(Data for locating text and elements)
=-=-=-=-=

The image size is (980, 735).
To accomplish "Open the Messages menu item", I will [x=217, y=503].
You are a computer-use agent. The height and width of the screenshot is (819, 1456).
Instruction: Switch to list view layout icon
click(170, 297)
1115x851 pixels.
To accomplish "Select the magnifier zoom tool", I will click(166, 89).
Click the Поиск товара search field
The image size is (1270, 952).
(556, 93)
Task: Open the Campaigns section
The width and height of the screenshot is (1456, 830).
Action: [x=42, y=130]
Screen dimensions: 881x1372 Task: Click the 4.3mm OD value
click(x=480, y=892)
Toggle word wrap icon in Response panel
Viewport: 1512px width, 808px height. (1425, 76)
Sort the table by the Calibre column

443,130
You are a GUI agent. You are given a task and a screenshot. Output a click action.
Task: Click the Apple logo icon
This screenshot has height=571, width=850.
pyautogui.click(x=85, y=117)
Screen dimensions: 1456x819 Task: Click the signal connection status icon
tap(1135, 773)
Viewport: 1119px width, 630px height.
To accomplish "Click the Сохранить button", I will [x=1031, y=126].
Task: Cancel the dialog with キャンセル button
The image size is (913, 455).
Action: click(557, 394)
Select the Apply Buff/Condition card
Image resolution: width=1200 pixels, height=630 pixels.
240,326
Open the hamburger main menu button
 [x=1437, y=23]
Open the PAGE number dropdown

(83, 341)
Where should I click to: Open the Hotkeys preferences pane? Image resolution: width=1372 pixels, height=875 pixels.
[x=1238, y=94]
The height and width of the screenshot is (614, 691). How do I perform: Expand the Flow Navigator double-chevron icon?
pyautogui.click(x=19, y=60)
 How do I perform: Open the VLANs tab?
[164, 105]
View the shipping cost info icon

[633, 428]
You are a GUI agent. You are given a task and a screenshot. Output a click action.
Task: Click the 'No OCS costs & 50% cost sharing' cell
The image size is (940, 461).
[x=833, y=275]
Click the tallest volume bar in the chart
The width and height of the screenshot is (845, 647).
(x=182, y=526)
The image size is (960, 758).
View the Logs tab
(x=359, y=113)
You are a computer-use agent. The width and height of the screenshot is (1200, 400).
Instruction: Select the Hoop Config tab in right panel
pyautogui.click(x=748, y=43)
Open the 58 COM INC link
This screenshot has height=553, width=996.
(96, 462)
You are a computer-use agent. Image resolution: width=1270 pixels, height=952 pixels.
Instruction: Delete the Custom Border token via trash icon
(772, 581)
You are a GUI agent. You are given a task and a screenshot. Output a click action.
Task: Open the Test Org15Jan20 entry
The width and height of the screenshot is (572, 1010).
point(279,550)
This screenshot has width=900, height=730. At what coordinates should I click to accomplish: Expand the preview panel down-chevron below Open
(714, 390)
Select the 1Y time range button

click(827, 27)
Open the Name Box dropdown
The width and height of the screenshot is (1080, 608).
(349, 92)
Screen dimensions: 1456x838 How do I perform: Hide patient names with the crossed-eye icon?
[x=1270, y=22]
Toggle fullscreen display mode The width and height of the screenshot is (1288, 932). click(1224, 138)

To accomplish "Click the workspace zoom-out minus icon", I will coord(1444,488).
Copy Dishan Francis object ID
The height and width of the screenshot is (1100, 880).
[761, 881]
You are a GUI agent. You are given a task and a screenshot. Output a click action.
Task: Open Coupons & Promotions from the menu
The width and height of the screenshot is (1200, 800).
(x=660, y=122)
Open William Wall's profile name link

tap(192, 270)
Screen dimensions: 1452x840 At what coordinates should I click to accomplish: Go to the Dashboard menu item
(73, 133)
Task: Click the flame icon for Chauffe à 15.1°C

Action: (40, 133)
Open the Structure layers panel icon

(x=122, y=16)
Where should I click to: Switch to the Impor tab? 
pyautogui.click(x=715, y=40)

=-=-=-=-=

- _Exercise description_: Please reproduce the data above verbatim, starting at the line that contains "Open the PAGE number dropdown" and ending at the line that contains "tap(192, 270)", with both of those lines included.

- _Response below_:
Open the PAGE number dropdown

(83, 341)
Where should I click to: Open the Hotkeys preferences pane? Image resolution: width=1372 pixels, height=875 pixels.
[x=1238, y=94]
The height and width of the screenshot is (614, 691). How do I perform: Expand the Flow Navigator double-chevron icon?
pyautogui.click(x=19, y=60)
 How do I perform: Open the VLANs tab?
[164, 105]
View the shipping cost info icon

[633, 428]
You are a GUI agent. You are given a task and a screenshot. Output a click action.
Task: Click the 'No OCS costs & 50% cost sharing' cell
The image size is (940, 461).
[x=833, y=275]
Click the tallest volume bar in the chart
The width and height of the screenshot is (845, 647).
(x=182, y=526)
The image size is (960, 758).
View the Logs tab
(x=359, y=113)
You are a computer-use agent. The width and height of the screenshot is (1200, 400).
Instruction: Select the Hoop Config tab in right panel
pyautogui.click(x=748, y=43)
Open the 58 COM INC link
This screenshot has height=553, width=996.
(96, 462)
You are a computer-use agent. Image resolution: width=1270 pixels, height=952 pixels.
Instruction: Delete the Custom Border token via trash icon
(772, 581)
You are a GUI agent. You are given a task and a screenshot. Output a click action.
Task: Open the Test Org15Jan20 entry
The width and height of the screenshot is (572, 1010).
point(279,550)
This screenshot has width=900, height=730. At what coordinates should I click to accomplish: Expand the preview panel down-chevron below Open
(714, 390)
Select the 1Y time range button

click(827, 27)
Open the Name Box dropdown
The width and height of the screenshot is (1080, 608).
(349, 92)
Screen dimensions: 1456x838 How do I perform: Hide patient names with the crossed-eye icon?
[x=1270, y=22]
Toggle fullscreen display mode The width and height of the screenshot is (1288, 932). click(1224, 138)

To accomplish "Click the workspace zoom-out minus icon", I will coord(1444,488).
Copy Dishan Francis object ID
The height and width of the screenshot is (1100, 880).
[761, 881]
You are a GUI agent. You are given a task and a screenshot. Output a click action.
Task: Open Coupons & Promotions from the menu
The width and height of the screenshot is (1200, 800).
(x=660, y=122)
Open William Wall's profile name link

tap(192, 270)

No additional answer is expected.